Discovery of novel fused-heterocycle-bearing diarypyrimidine derivatives as HIV-1 potent NNRTIs targeting tolerant region I for enhanced antiviral activity and resistance profile

As an important part of anti-AIDS therapy, HIV-1 non-nucleoside reverse transcriptase inhibitors are plagued by resistance and toxicity issues. Taking our reported XJ-18b1 as lead compound, we designed a series of novel diarypyrimidine derivatives by employing a scaffold hopping strategy to discover potent NNRTIs with improved anti-resistance properties and drug-like profiles.
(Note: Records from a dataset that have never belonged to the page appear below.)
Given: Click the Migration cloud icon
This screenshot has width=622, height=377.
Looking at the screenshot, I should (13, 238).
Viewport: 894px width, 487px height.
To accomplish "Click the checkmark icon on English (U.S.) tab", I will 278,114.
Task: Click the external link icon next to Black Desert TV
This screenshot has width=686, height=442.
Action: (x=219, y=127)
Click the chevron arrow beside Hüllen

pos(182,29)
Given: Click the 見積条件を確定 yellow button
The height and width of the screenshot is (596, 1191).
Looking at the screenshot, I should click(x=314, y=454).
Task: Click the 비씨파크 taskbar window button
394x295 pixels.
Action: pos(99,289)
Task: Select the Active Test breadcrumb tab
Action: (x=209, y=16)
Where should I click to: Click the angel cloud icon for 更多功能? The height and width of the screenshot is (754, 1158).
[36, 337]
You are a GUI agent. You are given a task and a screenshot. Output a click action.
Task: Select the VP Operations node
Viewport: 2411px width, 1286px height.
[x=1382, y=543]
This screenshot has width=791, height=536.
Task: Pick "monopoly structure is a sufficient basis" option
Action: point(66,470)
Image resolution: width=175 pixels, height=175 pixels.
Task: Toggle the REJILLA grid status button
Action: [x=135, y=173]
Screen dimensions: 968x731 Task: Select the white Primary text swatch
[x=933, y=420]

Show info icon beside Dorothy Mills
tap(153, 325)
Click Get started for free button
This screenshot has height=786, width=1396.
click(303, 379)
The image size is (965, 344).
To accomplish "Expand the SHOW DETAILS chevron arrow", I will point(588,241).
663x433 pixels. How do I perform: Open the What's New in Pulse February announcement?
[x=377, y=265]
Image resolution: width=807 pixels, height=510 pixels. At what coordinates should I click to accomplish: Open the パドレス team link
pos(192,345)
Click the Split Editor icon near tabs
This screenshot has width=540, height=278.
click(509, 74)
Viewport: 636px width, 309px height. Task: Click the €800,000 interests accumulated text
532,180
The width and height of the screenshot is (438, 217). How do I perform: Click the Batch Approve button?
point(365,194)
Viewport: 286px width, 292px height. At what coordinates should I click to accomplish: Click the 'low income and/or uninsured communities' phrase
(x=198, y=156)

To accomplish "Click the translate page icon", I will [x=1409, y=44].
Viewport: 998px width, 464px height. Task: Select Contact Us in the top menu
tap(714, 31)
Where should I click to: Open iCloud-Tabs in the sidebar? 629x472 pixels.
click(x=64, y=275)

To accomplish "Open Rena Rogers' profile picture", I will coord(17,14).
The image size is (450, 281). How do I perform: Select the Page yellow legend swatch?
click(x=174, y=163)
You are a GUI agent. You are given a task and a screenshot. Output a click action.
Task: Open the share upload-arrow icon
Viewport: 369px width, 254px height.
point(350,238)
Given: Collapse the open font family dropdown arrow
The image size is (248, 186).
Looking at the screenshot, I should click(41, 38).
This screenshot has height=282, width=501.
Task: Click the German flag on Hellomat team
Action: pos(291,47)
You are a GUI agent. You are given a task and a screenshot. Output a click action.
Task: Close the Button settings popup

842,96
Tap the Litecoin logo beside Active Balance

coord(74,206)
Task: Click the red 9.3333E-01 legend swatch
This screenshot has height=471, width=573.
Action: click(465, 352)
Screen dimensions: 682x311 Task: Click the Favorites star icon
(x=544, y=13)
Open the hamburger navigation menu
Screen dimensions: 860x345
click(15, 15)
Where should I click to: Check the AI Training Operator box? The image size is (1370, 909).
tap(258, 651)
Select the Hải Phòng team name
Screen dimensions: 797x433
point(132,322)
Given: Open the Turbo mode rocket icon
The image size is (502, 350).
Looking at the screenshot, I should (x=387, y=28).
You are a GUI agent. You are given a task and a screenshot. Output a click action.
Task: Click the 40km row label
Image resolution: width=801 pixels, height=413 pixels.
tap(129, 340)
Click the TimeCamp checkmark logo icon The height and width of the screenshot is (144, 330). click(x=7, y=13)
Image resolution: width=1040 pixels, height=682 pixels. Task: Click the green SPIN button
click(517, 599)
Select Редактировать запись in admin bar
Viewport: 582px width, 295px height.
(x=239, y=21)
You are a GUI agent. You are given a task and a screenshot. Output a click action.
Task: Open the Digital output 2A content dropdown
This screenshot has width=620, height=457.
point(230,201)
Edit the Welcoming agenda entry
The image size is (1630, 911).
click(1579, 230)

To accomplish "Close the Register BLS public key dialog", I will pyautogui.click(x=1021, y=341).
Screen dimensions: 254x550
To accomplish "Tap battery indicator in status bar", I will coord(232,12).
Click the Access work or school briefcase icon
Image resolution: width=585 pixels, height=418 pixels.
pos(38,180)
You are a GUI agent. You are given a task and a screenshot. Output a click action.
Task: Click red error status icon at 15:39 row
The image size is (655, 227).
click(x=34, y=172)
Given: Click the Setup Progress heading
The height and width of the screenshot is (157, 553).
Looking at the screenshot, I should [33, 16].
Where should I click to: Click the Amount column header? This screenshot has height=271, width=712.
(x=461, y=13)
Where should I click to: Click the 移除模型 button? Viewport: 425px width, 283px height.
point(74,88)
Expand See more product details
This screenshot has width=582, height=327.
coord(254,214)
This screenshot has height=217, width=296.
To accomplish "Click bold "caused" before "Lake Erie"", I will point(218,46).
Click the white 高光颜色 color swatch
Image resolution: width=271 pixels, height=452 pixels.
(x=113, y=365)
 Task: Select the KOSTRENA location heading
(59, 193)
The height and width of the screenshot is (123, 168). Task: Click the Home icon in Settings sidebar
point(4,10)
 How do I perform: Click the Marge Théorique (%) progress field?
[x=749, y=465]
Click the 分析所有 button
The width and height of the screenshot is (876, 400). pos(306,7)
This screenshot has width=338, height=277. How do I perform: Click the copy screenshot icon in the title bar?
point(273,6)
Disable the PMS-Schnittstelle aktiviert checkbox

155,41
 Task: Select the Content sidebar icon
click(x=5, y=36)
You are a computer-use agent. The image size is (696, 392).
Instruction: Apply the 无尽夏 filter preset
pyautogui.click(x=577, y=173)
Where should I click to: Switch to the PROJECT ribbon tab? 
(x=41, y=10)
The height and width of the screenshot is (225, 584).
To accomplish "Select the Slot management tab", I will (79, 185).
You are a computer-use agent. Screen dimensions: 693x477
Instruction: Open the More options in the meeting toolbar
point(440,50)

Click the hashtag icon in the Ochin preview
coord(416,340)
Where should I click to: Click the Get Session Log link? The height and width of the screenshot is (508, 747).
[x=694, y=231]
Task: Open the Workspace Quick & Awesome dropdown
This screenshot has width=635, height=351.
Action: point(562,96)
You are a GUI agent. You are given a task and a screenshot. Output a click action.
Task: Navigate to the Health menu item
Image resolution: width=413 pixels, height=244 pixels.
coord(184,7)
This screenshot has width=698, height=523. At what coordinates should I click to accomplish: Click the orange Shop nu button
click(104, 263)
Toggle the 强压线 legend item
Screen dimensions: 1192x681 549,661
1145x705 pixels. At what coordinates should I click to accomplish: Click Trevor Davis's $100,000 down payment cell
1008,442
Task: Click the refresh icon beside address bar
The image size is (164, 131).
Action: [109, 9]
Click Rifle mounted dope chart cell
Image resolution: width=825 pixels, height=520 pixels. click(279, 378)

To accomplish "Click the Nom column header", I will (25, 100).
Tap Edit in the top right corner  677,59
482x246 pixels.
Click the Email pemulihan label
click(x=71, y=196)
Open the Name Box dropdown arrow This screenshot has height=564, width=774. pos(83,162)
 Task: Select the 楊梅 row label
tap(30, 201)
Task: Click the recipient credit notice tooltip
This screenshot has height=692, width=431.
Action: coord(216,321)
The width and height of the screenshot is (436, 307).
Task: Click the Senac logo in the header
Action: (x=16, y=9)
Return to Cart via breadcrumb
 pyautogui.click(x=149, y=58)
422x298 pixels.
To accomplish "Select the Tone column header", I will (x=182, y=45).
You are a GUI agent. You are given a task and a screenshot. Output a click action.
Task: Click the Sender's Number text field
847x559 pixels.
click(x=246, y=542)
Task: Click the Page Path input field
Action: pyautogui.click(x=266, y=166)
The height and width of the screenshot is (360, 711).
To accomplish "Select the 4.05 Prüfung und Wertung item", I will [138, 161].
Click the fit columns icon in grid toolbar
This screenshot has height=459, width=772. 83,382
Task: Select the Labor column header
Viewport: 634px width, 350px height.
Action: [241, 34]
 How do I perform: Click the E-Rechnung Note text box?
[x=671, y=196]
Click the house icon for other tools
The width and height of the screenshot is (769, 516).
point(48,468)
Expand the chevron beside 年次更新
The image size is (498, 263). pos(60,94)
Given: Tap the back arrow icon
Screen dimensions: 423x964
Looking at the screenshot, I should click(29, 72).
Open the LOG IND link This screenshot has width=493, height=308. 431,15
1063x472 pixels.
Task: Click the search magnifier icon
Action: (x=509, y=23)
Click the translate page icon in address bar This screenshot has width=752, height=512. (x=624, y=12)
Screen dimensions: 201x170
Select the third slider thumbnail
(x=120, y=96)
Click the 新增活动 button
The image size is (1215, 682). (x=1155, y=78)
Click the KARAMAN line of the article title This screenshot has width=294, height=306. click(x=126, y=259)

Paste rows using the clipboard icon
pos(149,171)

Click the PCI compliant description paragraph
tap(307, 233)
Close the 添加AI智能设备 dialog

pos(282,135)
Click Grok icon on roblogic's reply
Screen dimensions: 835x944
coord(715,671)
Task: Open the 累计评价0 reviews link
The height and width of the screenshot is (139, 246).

The most active compound 3k exhibited prominent inhibitory activity against wild-type HIV-1 (EC50 = 0.0019 mu M) and common mutant strains including K103 N (EC50 = 0.0019 mu M), L100I (EC50 = 0.0087 mu M), E138K (EC50 = 0.011 mu M), along with low cytotoxicity and high selectivity index (CC50 = 21.95 mu M, SI = 11478). Additionally, compound 3k demonstrated antiviral activity against HIV-2 with EC50 value of 6.14 mu M. The enzyme-linked immunosorbent assay validated that 3k could significantly inhibit the activity of HIV-1 reverse transcriptase (IC50 = 0.025 mu M). Furthermore, molecular dynamics simulation studies were performed to illustrate the potential binding mode and binding free energy of the RT-3k complex, and in silico prediction revealed that 3k possessed favorable drug-like profiles. Collectively, 3k proved to be a promising lead compound for further optimization to obtain anti-HIV drug candidates.